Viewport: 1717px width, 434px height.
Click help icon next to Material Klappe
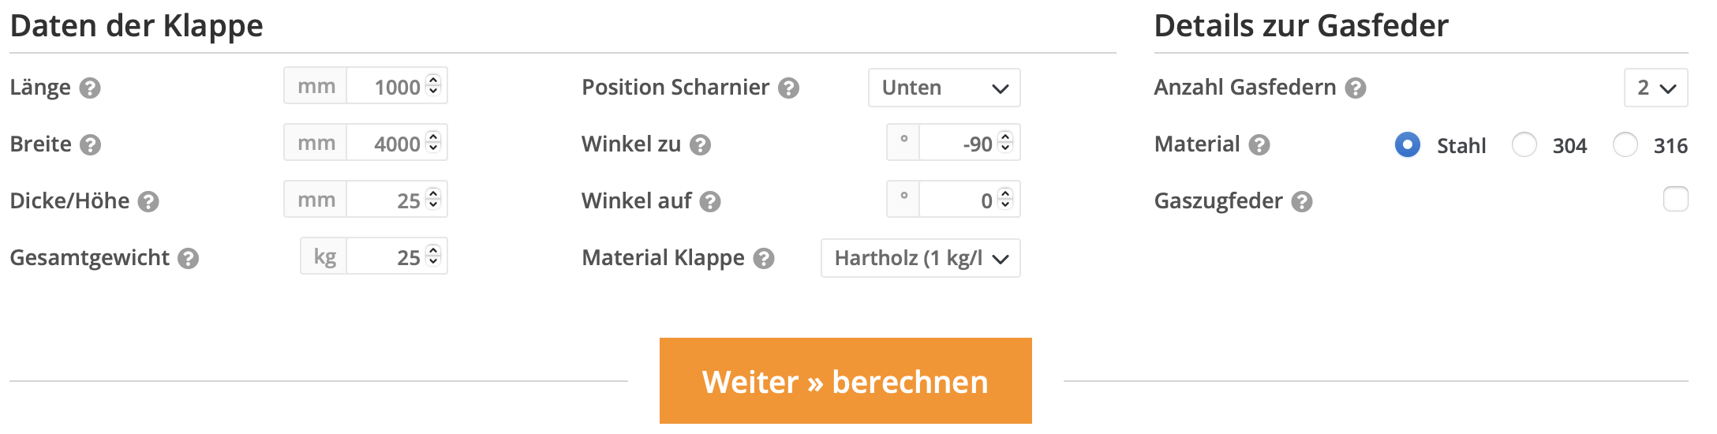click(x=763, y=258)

...

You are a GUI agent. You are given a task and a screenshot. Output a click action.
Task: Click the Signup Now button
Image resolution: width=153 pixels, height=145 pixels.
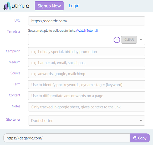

...

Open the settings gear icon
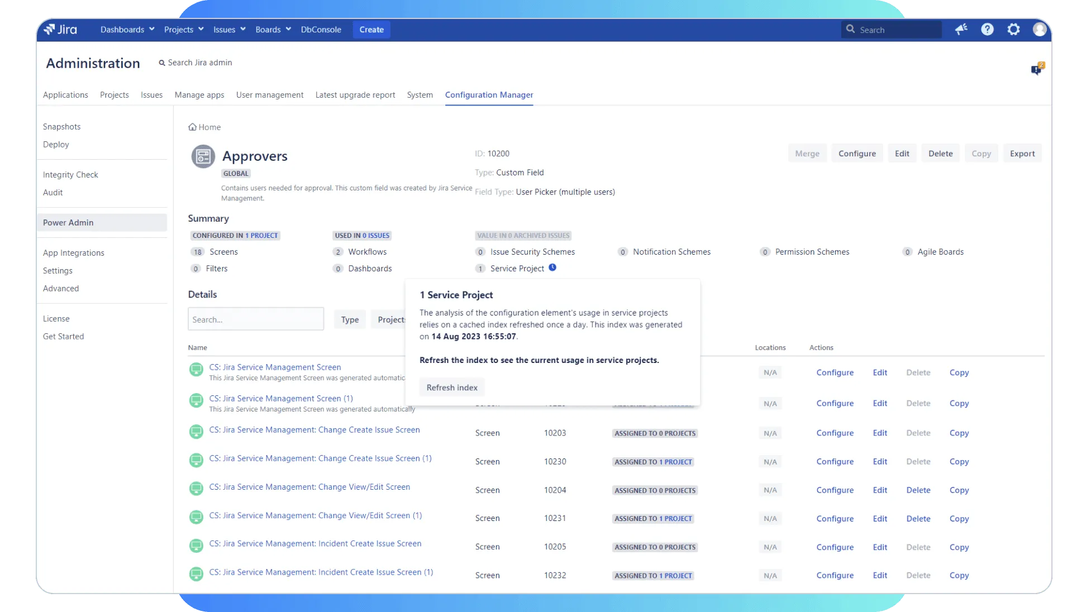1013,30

*Aim*
Rewrite the lines of the listing starting at "You are a GUI" and ending at "Image resolution: width=153", with "Signup Now" replaced by "Log In" and nothing else changed. Return only those lines.

*Task response*
You are a GUI agent. You are given a task and a screenshot. Output a click action.
Task: Click the Log In button
Image resolution: width=153 pixels, height=145 pixels.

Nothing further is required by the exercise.